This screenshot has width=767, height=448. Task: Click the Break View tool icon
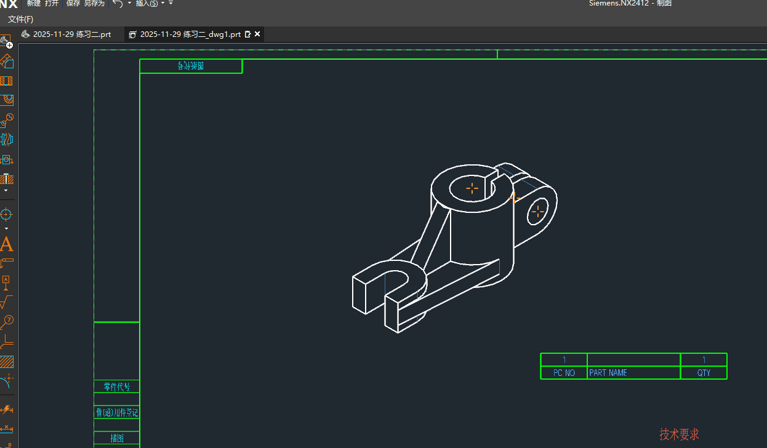point(7,139)
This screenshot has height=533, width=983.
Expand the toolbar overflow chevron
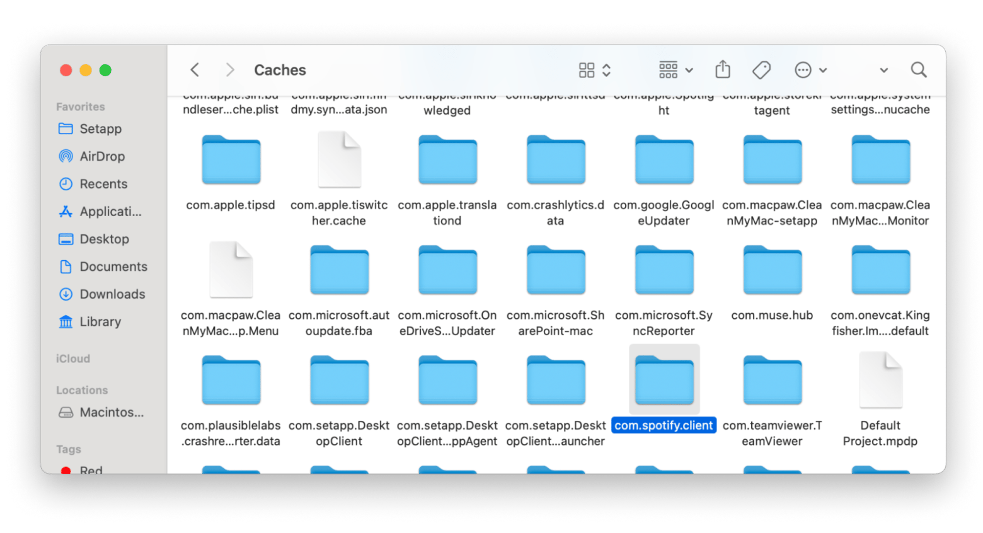click(x=883, y=71)
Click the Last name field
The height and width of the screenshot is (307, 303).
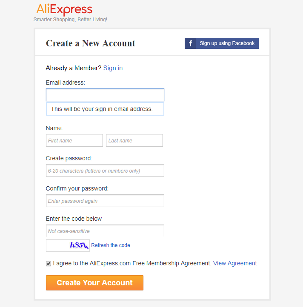click(134, 140)
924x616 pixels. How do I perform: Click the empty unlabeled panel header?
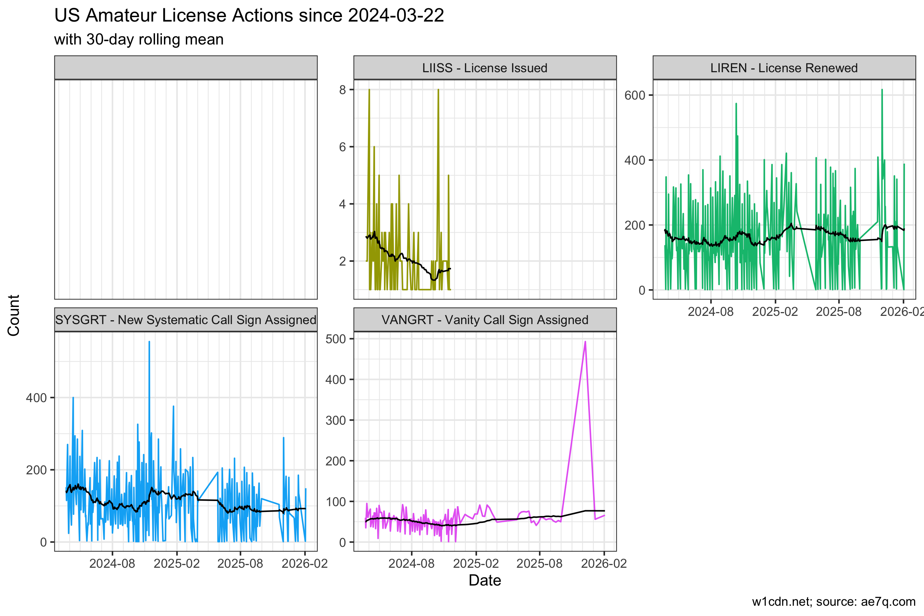click(186, 68)
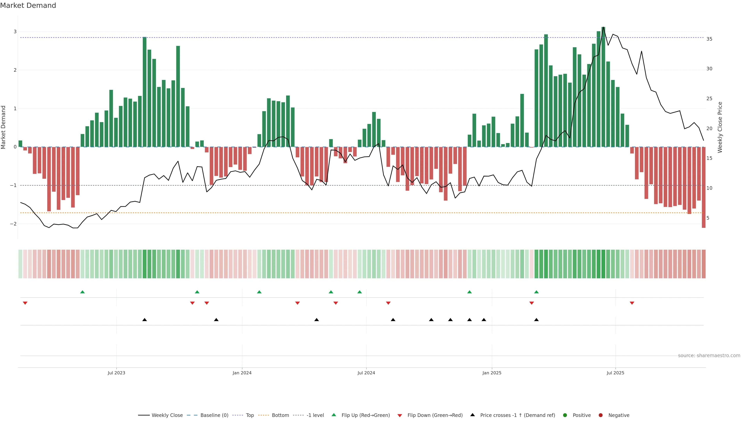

- - -

■ What this task involves ■
Rewrite everything from the start of the listing down to and including the line that contains "click(134, 140)", replacing "screenshot" with "screen capture" and leaving all else unchanged. Omit the pictures from your answer.

■ Written answer ■
This screen capture has width=767, height=448. Task: Click the Break View tool icon
point(7,139)
This screen capture has height=533, width=983.
Expand the toolbar overflow chevron
click(x=883, y=71)
Click the Last name field
The height and width of the screen capture is (307, 303).
click(134, 140)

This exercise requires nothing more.